1910s British piston aircraft engine

The Sunbeam Arab was a British First World War-era aero engine.

==Design and development==
By 1916 the demand for aero-engines was placing huge demands on manufacturing. To help ease the pressure, the War Office standardised on engines of about 200 hp; one of these was a V8 water-cooled engine from Sunbeam known as the Arab. Using cast aluminium alloy cylinder blocks and heads with die-cast aluminium alloy pistons, the Arab had a bore of 120 mm and stroke of 130 mm for a capacity of 11.762 L, developing 208–212 hp at 2,000 rpm.

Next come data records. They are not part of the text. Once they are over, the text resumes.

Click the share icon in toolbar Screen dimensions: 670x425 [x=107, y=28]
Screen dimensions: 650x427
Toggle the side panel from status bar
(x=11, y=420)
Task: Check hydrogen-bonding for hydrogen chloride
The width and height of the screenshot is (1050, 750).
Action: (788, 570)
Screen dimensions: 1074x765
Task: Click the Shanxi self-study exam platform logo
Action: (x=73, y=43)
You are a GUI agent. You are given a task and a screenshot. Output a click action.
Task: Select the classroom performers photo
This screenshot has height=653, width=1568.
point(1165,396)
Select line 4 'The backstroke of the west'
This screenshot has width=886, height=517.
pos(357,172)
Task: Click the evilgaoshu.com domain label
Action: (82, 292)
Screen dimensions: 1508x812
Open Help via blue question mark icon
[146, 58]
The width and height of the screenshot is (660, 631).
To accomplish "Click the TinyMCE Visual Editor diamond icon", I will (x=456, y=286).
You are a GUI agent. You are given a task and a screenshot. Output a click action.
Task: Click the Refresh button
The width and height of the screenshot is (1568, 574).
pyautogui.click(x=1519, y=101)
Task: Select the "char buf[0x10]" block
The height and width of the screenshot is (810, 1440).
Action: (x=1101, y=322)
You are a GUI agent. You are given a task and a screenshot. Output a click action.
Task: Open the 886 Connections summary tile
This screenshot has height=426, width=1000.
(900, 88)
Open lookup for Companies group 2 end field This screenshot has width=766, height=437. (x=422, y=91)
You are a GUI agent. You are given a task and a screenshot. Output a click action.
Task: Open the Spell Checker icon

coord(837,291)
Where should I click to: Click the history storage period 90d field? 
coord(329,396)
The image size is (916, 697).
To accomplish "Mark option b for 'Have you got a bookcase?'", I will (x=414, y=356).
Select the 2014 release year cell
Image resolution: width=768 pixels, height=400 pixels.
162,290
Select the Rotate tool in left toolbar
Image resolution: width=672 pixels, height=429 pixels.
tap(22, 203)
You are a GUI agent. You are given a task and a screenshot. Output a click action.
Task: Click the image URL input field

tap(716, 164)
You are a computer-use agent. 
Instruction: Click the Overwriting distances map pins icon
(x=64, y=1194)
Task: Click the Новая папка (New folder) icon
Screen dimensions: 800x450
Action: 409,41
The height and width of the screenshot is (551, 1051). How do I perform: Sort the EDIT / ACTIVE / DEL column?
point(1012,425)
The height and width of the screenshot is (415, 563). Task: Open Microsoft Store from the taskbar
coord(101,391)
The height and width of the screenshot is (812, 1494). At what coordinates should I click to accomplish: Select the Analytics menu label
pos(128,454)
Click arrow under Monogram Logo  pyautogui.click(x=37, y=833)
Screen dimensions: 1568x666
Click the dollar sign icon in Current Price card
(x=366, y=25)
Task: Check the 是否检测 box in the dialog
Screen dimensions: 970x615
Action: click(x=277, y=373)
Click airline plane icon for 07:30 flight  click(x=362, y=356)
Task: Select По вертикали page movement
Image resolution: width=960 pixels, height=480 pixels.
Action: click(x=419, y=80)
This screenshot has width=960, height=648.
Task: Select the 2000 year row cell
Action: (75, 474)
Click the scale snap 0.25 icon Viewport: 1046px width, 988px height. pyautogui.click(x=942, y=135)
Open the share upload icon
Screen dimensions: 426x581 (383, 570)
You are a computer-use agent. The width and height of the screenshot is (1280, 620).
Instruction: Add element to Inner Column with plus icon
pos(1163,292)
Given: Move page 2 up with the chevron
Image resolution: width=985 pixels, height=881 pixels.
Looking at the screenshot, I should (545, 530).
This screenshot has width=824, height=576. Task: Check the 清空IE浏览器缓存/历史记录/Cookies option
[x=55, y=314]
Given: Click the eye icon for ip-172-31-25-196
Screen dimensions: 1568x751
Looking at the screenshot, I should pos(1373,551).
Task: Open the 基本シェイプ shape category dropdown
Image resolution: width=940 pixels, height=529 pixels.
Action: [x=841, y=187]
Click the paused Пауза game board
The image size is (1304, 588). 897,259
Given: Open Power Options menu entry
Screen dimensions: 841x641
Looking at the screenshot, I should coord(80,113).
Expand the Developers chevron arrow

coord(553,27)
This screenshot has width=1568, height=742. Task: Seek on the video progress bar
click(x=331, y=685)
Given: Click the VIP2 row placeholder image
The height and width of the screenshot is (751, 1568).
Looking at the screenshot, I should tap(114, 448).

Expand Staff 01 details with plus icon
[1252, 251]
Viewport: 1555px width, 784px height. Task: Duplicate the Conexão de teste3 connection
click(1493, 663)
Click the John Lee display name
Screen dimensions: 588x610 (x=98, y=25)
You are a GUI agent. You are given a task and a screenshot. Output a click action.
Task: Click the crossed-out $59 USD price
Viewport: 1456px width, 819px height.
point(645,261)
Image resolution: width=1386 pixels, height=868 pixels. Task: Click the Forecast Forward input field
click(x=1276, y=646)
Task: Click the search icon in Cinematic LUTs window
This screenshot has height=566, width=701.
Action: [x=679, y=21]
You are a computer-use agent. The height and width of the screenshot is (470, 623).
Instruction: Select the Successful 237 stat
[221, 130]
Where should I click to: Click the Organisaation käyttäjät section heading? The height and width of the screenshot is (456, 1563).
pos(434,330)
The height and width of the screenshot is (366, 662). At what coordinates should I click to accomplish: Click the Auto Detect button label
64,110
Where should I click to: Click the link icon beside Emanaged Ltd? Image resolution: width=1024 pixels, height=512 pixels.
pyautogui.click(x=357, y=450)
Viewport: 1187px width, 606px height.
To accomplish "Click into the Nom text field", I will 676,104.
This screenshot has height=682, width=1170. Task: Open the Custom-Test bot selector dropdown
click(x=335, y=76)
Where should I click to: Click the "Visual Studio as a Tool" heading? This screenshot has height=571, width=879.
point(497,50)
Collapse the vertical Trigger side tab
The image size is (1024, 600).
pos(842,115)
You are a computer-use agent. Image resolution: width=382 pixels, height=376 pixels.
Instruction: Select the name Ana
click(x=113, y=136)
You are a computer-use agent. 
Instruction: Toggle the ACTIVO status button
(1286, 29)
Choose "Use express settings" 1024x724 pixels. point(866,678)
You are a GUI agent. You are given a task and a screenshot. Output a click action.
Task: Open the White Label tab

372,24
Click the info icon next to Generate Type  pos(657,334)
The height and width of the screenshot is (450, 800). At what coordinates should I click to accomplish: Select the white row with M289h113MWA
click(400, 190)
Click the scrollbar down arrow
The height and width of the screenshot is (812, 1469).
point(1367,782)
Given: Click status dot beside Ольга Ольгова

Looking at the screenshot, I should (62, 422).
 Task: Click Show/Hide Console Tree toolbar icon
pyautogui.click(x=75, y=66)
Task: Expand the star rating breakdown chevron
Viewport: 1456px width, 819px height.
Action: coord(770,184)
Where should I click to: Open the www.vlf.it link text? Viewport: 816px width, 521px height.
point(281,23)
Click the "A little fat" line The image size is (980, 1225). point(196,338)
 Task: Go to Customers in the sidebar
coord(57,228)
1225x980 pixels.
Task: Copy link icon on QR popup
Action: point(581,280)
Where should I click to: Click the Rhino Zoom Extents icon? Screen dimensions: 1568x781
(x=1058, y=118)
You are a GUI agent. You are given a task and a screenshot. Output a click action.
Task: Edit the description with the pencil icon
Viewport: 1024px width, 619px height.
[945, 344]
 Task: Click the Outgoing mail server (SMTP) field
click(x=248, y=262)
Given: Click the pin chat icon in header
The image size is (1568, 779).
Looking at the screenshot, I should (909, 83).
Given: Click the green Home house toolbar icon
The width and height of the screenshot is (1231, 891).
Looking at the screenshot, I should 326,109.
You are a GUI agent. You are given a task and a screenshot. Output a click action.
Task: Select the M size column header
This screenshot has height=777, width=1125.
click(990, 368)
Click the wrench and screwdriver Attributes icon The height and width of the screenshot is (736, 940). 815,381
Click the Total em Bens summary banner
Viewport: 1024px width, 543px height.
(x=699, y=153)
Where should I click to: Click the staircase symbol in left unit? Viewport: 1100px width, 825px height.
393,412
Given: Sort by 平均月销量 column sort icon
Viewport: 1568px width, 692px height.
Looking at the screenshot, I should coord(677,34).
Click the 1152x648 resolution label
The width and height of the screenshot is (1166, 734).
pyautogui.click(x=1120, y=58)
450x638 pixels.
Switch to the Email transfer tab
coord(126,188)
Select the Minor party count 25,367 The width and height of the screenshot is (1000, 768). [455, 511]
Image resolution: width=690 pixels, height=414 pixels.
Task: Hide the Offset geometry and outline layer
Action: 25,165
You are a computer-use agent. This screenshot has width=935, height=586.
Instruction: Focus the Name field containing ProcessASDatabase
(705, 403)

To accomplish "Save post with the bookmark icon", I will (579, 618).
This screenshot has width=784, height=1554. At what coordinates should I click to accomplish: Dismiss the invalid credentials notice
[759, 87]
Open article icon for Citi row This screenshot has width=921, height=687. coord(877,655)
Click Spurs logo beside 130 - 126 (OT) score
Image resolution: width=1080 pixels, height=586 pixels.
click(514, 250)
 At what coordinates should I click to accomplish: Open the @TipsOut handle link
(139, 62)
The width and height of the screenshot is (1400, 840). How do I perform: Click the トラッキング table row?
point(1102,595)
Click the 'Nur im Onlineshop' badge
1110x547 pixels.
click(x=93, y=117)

First bench-run in 1916, the Arab was obviously inspired by the Hispano-Suiza V8 engines but with very little in common when examined in detail. After submission to the Internal Combustion Engine Committee of the Advisory Committee on Aeronautics Sunbeam received an order for 1,000 in March 1917. The order formed part of the strategy of Sir William Weir to bypass the skilled engineering workforce needed to build Rolls-Royce Eagle and Falcon engines, through the use of cast aluminium cylinder blocks that minimised the need for machining. However, the Arab was ordered before flight testing, and when the engine went into the air, chronic vibration problems emerged which were never cured. The initial order was increased to 2,000 in June 1917 as well as another 2,160 to be built by Austin Motors (1,000), Lanchester Motor Company (300), Napier & Son (300), and Willys Overland (560) in the United States of America. Despite this massive manufacturing effort, the Arab proved largely useless, and nearly half of the production run of the Bristol Fighter, Britain’s best two-seat fighter of the First World War, went into storage because plans to power the aircraft with the Arab were abandoned due to the engine’s failings.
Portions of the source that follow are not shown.